How to Make Pumpkin Snickerdoodle Cookies
Cinnamon, spice and everything nice make up this sweet homemade treat.

Sam Henderson

Ingredients for the Cookies
- 2 cups flour
- 1 teaspoon ground cinnamon
- 1/2 teaspoon ground nutmeg
- 1/2 teaspoon ground ginger
- 3/4 teaspoon baking soda
- 1/2 teaspoon salt
- 1/2 cup butter
- 3/4 cup sugar
- 1 egg
- 1/2 cup pumpkin puree
- 1/2 teaspoon vanilla extract
Ingredients for the Cinnamon Sugar
- 1/2 cup sugar
- 1 teaspoon ground cinnamon
- 1/4 teaspoon ground nutmeg
Preheat oven to 350˚F. Line baking sheets with parchment paper. Set aside.

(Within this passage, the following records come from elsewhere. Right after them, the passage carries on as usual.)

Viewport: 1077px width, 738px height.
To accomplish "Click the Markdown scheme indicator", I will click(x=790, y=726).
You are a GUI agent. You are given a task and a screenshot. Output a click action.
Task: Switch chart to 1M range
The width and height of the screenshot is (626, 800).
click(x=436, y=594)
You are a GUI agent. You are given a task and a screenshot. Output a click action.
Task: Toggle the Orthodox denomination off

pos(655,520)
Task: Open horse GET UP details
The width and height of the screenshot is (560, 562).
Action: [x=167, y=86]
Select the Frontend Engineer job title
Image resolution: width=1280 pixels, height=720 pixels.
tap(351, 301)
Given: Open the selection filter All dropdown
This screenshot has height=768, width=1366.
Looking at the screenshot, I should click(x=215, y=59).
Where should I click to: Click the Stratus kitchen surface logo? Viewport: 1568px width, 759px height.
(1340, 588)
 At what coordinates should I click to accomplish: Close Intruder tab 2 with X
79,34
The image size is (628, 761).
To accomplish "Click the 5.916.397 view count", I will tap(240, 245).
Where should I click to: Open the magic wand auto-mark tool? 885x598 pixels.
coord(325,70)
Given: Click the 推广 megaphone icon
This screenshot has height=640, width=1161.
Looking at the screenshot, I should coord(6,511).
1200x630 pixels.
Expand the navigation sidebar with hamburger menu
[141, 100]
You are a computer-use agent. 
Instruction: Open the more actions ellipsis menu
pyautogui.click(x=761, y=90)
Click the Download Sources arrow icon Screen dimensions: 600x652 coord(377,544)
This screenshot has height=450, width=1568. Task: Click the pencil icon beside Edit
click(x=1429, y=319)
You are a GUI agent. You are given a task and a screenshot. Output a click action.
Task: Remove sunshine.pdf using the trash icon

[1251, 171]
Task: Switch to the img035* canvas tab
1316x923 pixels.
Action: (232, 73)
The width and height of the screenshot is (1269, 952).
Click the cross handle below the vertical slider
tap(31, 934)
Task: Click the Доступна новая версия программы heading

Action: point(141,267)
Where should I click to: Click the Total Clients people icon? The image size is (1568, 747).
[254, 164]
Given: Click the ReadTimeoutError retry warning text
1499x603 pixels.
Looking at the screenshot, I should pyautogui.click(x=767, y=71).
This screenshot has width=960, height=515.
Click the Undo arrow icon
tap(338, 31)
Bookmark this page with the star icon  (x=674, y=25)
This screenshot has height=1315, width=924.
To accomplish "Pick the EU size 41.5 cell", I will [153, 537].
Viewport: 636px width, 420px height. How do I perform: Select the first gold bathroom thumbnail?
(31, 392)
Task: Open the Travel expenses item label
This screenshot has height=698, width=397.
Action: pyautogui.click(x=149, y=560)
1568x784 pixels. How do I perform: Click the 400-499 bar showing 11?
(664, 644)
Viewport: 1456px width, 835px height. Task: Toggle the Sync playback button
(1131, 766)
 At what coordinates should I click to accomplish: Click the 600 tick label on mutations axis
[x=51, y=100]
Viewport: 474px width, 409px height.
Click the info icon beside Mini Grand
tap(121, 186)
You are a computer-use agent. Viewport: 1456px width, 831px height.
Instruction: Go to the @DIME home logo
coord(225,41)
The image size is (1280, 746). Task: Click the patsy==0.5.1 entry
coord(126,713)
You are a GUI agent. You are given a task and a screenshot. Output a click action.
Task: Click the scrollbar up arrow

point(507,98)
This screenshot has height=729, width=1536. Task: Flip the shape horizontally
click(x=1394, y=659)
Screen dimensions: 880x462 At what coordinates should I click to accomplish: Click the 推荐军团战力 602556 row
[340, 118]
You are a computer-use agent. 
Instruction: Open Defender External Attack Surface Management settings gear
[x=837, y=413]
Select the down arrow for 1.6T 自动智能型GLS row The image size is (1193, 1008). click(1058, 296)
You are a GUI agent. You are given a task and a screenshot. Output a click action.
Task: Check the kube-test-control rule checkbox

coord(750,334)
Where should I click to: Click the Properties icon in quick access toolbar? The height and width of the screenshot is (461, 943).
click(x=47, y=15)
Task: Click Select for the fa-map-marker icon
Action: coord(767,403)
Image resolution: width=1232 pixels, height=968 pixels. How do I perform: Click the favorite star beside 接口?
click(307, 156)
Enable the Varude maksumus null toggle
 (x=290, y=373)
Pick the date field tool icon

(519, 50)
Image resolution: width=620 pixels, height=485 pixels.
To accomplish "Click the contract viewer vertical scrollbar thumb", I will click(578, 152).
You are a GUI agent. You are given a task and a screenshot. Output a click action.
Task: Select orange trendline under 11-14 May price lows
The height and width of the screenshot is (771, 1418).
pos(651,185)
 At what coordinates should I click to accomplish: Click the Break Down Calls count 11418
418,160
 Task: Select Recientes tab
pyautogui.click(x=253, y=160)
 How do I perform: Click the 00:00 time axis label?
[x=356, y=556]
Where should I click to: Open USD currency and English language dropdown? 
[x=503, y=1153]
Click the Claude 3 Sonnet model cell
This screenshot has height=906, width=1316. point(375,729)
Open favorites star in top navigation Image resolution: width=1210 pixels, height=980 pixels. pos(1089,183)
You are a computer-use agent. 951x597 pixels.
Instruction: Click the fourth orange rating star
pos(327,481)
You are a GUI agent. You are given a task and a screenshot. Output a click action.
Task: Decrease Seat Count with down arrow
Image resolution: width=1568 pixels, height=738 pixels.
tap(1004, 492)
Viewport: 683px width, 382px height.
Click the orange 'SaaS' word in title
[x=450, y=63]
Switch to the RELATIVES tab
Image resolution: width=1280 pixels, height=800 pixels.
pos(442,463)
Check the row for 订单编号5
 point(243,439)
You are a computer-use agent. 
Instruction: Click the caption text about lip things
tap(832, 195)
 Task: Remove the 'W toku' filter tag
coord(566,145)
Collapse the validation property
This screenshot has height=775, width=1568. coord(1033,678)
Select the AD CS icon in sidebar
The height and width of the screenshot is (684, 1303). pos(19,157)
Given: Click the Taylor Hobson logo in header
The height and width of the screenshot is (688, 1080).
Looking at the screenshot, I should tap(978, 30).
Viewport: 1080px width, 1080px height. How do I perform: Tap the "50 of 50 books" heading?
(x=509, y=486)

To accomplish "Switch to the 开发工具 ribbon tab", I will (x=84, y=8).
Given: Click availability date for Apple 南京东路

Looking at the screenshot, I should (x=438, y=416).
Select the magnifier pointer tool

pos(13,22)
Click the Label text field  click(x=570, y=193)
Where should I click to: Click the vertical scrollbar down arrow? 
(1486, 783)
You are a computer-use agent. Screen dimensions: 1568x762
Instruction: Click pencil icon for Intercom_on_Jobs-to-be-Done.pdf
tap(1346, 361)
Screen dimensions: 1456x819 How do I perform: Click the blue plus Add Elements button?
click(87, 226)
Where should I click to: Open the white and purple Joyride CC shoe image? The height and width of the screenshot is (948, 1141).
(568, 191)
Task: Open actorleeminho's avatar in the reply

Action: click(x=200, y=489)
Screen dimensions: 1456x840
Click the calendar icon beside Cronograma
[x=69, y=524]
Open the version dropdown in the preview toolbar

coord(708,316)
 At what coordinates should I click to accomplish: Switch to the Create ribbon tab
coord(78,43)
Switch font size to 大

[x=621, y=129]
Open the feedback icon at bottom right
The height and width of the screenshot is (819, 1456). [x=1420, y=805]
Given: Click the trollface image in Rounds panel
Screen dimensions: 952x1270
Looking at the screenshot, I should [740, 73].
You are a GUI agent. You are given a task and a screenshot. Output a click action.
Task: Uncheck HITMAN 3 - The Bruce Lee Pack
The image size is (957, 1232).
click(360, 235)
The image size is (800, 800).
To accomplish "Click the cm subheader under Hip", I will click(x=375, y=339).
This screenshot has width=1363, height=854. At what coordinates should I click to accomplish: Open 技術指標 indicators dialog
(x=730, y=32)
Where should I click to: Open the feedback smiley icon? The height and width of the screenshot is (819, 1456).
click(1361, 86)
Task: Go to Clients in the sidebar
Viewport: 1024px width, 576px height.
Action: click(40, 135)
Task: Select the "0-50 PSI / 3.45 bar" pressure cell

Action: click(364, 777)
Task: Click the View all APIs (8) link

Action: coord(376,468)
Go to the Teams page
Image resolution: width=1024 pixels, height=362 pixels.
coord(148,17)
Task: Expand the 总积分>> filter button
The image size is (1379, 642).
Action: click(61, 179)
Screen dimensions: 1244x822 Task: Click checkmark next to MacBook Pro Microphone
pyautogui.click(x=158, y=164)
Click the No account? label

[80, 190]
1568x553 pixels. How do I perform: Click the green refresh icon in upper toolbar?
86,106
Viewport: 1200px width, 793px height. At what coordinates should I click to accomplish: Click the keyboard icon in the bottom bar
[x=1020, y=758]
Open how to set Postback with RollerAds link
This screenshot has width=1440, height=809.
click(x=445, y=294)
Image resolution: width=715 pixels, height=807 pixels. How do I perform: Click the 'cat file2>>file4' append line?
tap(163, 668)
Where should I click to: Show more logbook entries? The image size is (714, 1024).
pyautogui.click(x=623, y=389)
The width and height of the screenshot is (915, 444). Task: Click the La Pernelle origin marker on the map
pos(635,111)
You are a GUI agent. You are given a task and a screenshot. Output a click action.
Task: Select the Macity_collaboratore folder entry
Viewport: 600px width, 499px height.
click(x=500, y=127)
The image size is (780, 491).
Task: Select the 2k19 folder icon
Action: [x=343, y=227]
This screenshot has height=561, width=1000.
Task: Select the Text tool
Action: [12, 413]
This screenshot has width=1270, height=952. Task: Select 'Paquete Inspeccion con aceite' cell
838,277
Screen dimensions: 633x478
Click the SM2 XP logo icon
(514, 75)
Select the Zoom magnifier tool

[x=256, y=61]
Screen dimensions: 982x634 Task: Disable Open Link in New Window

Add all ingredients for cinnamon sugar to a small, shallow bowl and combine. Set aside.
Sift together, flour, spices, baking soda and salt on a piece of parchment or in a medium bowl. Place butter and sugar in a mixing bowl and beat until light and fluffy. Add the vanilla and pumpkin puree. Beat until well-combined.
With the mixer on lowest speed, gradually add the dry ingredients and beat just until combined.
Use a cookie scoop to scoop out the dough. Roll dough into a ball between your palms. Roll each dough ball in the cinnamon sugar mixture and then place them on parchment lined sheets 1-2 inches apart. Flatten the tops of the dough balls slightly by pressing down with the bottom of a glass that has been dipped in the cinnamon sugar to prevent sticking.